─── Fragmento seleccionado

Las historias de gánsteres heredaron, al menos en parte, la esencia del wéstern original, porque nacieron de forma muy parecida. Es interesante observar las similitudes: siempre hubo historias sobre delincuentes, piratas, bandoleros, etc., en todo el planeta. Sin embargo, los gánsteres de la ficción moderna nacen de una realidad histórica también muy delimitada en lo geográfico y temporal: la prohibición del alcohol que, entre enero de 1920 y diciembre de 1933, provocó un vendaval de desorden en el seno de una sociedad estadounidense que quería verse como estable y moderna. Los malhechores callejeros dejaron de ser pandilleros anónimos y entraron en la categoría de leyendas, al igual que había sucedido con los forajidos del salvaje Oeste.
Los años veinte vieron el ascenso de Al Capone, una persona real que aparecía en los periódicos casi a diario. Siendo todavía un criminal en activo, se convirtió en uno de los individuos más famosos del planeta y en un personaje de ficción, porque pronto se publicaron seriales novelados y tan pronto como en 1932 se estrenó la película Scarface, inspirada en él. Al público le fascinaba el uso de medios violentos para manipular la realidad en favor propio; no lo aprobaban, pero tampoco podían apartar la vista. Uno de los objetivos últimos de la civilización —esto es, la vida en las ciudades— consiste en evitar que la violencia tenga recompensa, pero lo gánsteres acumularon un gran poder precisamente en los entornos más modernos y urbanitas —Nueva York, Chicago, etc.— donde, se suponía, reinaban la ley y el orden. Los mafiosos estadounidenses no se escondían en pueblos de la campiña italiana. Capone no provenía de un secarral de Sicilia, sino que era un neoyorquino nacido y crecido en la capital del mundo, que después se apoderó de las calles, periódicos e instituciones de Chicago. Era como si el salvaje Oeste, por entonces ya extinto en las grandes llanuras, se hubiese mudado a las grandes ciudades.

──────
─── Extractos de datos

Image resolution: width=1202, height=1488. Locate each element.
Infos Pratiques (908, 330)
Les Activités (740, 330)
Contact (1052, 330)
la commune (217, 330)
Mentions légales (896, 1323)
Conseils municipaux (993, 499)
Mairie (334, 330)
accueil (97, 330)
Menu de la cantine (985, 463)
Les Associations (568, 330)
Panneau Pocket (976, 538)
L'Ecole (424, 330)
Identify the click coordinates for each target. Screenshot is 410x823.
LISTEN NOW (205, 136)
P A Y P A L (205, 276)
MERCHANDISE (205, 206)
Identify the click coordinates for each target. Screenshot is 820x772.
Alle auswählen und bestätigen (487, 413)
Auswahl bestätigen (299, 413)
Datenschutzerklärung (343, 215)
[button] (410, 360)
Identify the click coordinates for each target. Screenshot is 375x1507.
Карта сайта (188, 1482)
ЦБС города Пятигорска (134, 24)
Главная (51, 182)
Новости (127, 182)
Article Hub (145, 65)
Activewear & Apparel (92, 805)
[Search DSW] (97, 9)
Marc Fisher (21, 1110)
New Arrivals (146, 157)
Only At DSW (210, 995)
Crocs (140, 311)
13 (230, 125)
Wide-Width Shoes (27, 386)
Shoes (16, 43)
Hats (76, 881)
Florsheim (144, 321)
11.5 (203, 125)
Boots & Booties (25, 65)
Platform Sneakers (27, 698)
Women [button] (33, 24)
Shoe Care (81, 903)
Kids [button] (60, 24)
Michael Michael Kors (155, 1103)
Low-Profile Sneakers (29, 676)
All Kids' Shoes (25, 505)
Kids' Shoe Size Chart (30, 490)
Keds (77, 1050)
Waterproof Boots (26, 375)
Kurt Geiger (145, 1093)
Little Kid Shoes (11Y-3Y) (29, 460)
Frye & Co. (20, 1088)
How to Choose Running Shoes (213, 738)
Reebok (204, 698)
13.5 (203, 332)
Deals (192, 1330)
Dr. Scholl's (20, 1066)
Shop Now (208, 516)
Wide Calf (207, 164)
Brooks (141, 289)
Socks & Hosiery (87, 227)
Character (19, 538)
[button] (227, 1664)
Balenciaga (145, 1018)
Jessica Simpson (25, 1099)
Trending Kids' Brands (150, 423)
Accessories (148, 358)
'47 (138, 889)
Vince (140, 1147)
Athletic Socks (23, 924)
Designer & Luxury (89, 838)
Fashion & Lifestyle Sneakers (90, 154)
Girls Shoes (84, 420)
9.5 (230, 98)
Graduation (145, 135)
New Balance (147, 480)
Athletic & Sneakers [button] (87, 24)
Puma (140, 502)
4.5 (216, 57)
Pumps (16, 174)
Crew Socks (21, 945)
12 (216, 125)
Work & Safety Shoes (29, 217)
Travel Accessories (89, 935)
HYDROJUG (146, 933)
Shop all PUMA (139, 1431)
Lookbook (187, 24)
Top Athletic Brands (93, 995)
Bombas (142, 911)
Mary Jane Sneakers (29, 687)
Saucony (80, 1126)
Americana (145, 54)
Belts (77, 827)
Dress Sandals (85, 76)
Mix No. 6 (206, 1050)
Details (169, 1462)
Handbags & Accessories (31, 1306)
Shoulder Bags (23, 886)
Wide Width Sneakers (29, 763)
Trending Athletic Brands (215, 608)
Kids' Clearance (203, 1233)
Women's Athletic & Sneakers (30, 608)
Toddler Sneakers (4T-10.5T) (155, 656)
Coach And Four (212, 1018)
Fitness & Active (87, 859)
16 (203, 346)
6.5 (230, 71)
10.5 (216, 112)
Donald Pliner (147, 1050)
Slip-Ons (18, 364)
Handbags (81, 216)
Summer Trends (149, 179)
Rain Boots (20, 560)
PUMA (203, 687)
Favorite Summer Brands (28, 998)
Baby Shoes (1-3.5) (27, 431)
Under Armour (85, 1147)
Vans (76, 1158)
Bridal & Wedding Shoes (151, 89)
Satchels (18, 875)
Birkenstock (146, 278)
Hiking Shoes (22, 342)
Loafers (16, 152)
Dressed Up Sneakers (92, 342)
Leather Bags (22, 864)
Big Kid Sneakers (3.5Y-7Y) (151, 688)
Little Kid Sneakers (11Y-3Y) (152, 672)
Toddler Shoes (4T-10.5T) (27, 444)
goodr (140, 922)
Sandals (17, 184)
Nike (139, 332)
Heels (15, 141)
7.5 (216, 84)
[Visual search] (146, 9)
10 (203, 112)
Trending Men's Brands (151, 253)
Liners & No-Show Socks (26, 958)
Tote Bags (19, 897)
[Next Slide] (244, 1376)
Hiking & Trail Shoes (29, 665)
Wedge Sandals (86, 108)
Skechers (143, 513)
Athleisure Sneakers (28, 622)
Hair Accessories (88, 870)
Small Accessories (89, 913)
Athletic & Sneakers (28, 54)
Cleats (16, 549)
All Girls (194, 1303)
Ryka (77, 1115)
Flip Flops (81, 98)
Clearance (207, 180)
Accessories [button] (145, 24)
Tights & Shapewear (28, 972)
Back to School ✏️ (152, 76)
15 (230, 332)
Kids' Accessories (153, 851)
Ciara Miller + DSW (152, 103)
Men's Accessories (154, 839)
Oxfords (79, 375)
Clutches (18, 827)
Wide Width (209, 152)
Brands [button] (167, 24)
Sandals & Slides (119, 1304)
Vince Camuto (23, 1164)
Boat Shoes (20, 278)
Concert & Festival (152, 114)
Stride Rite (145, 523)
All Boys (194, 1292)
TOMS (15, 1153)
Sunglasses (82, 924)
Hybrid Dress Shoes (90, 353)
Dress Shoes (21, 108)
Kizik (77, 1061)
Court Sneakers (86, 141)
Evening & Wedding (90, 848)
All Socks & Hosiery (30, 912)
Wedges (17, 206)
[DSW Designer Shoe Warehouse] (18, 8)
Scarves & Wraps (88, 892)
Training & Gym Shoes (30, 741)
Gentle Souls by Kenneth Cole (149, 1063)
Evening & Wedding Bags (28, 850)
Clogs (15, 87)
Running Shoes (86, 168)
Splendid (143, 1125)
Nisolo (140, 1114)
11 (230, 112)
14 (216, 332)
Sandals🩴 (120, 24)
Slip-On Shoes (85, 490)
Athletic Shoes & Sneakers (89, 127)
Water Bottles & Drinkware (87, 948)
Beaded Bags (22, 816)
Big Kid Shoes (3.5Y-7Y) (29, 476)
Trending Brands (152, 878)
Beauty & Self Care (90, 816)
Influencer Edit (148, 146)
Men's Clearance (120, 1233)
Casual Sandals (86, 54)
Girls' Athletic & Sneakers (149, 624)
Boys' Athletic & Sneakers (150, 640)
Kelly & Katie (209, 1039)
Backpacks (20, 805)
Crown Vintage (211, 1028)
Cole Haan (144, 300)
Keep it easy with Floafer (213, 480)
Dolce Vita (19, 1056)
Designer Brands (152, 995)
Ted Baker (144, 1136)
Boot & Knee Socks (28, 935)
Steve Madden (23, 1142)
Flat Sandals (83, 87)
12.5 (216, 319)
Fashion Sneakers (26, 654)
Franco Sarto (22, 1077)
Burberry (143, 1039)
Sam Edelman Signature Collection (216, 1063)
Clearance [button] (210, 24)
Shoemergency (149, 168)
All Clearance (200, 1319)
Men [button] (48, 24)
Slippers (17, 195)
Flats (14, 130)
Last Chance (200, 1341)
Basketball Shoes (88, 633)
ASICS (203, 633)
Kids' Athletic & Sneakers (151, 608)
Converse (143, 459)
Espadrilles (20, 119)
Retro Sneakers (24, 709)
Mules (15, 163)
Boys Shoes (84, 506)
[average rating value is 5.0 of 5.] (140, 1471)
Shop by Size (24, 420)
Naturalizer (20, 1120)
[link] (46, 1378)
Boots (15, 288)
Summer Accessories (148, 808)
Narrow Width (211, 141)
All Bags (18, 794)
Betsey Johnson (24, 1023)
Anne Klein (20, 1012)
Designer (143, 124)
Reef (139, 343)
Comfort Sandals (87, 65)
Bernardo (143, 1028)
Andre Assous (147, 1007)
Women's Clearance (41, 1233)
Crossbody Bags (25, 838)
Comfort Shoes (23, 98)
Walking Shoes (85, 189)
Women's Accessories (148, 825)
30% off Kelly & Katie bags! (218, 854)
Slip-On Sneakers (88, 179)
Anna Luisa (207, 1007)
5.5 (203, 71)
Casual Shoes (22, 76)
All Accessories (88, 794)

──────

__Consigna de trabajo__
Contesta con datos del fragmento sobre los gánsteres:
1. ¿Entre qué meses y años duró la prohibición del alcohol?
2. ¿En qué año se estrenó la película Scarface?
3. ¿De las calles, periódicos e instituciones de qué ciudad se apoderó Capone?
Las líneas de datos no son necesarias para resolver esta actividad.

__Respuesta__
1. Entre enero de 1920 y diciembre de 1933.
2. En 1932.
3. De Chicago.